▸ **The task**
Lines from the one containing "[region] (494, 2527)" through the last line of the data below are to be returned exactly; leave out the rest.

[Dataset items]
++++++++
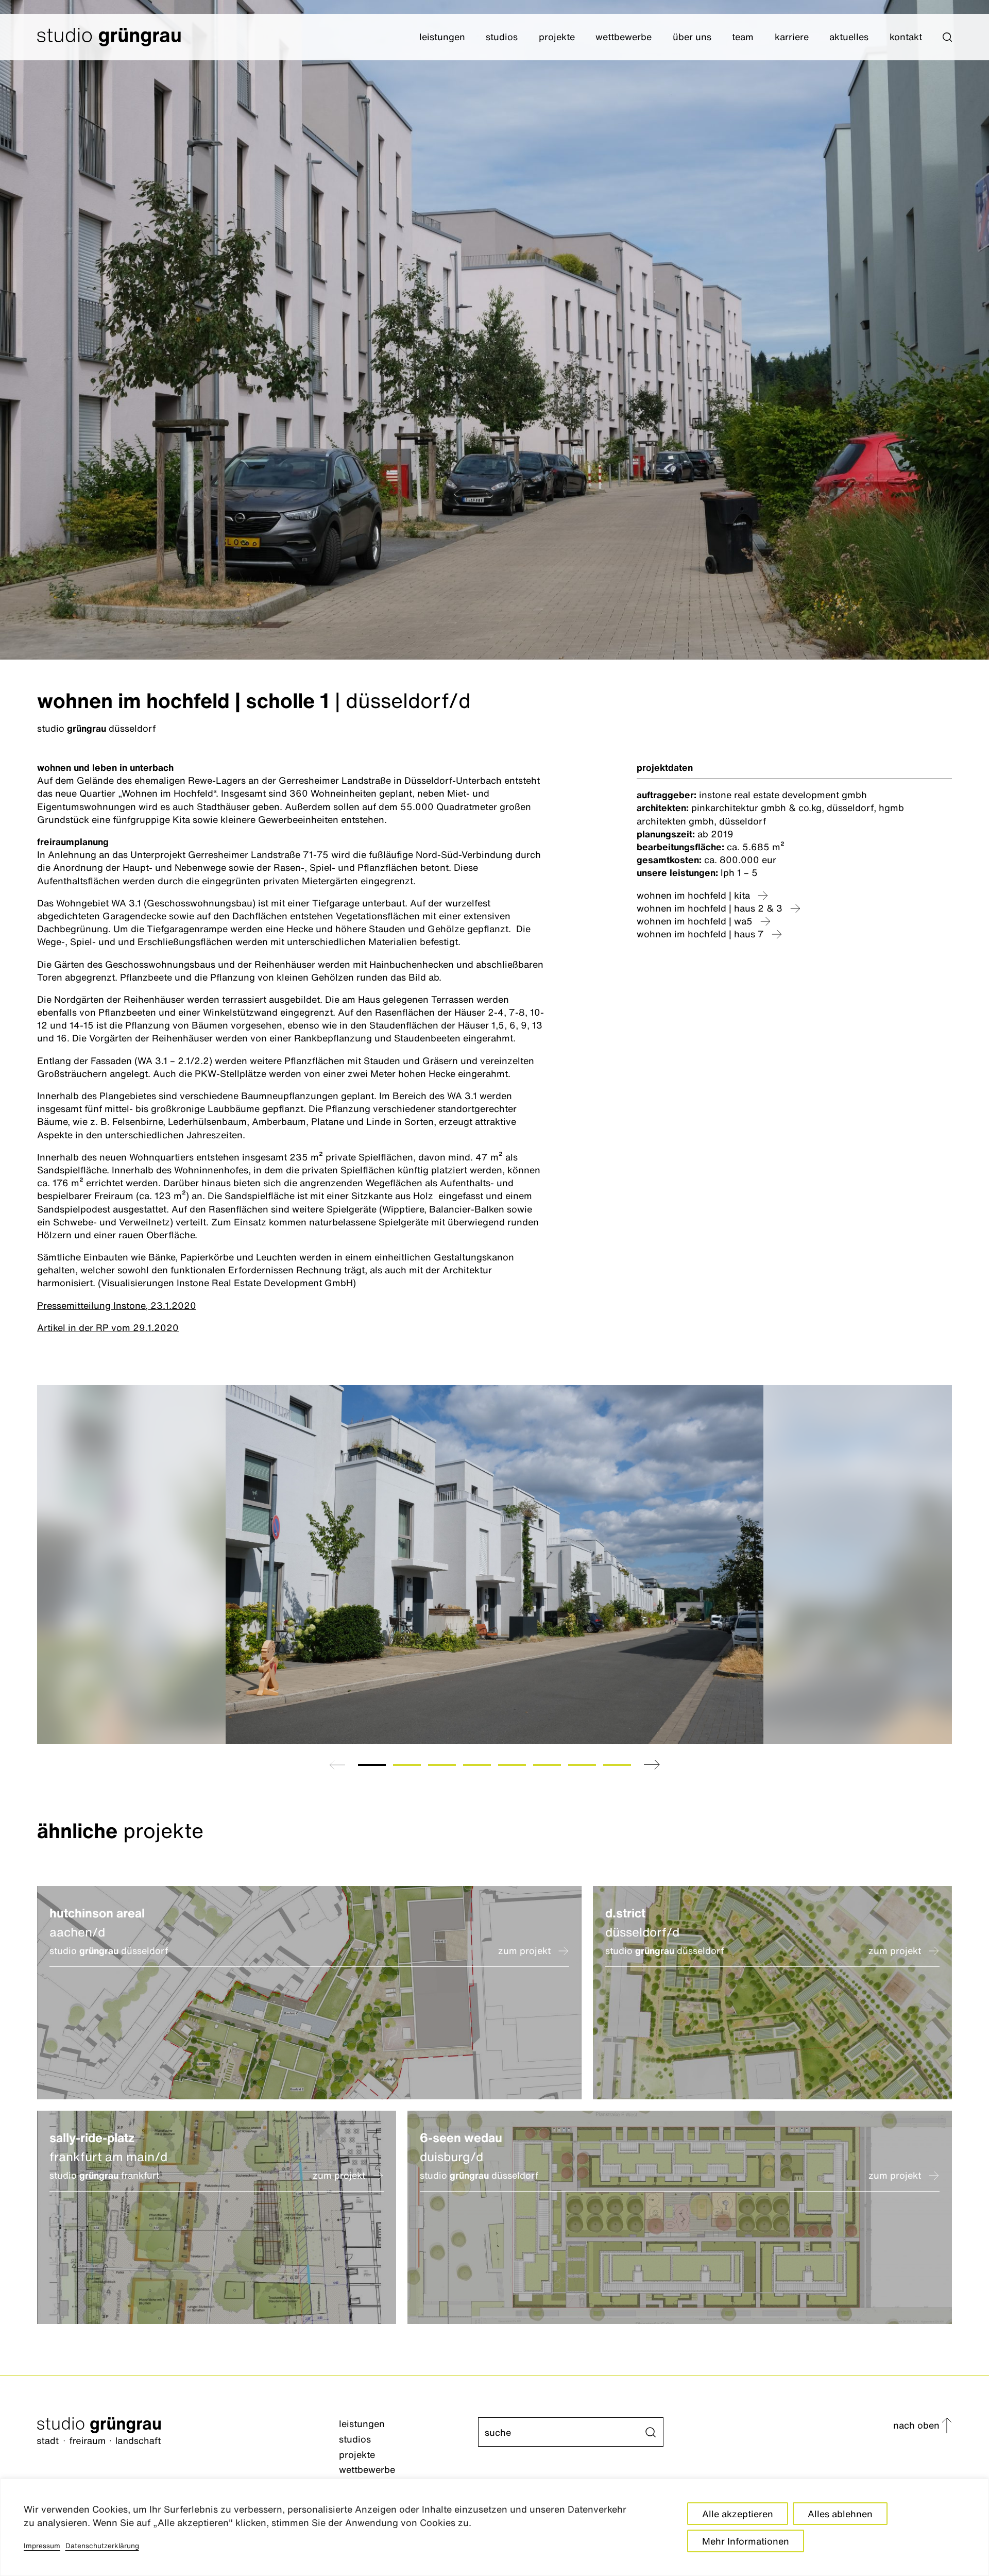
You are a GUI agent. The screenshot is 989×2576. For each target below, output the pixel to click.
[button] (947, 37)
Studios (502, 36)
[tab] (372, 1765)
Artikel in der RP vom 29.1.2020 (108, 1327)
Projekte (557, 36)
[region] (494, 2527)
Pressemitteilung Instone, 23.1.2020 (116, 1305)
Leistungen (442, 36)
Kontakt (906, 36)
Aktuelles (848, 36)
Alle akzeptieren (737, 2513)
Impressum (42, 2545)
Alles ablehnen (840, 2513)
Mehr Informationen (745, 2541)
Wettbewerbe (623, 36)
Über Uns (692, 36)
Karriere (792, 36)
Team (743, 36)
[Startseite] (188, 2432)
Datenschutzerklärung (102, 2545)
++++++++
▸ **Finished task**
[region] (494, 2527)
Pressemitteilung Instone, 23.1.2020 (116, 1305)
Leistungen (442, 36)
Kontakt (906, 36)
Aktuelles (848, 36)
Alle akzeptieren (737, 2513)
Impressum (42, 2545)
Alles ablehnen (840, 2513)
Mehr Informationen (745, 2541)
Wettbewerbe (623, 36)
Über Uns (692, 36)
Karriere (792, 36)
Team (743, 36)
[Startseite] (188, 2432)
Datenschutzerklärung (102, 2545)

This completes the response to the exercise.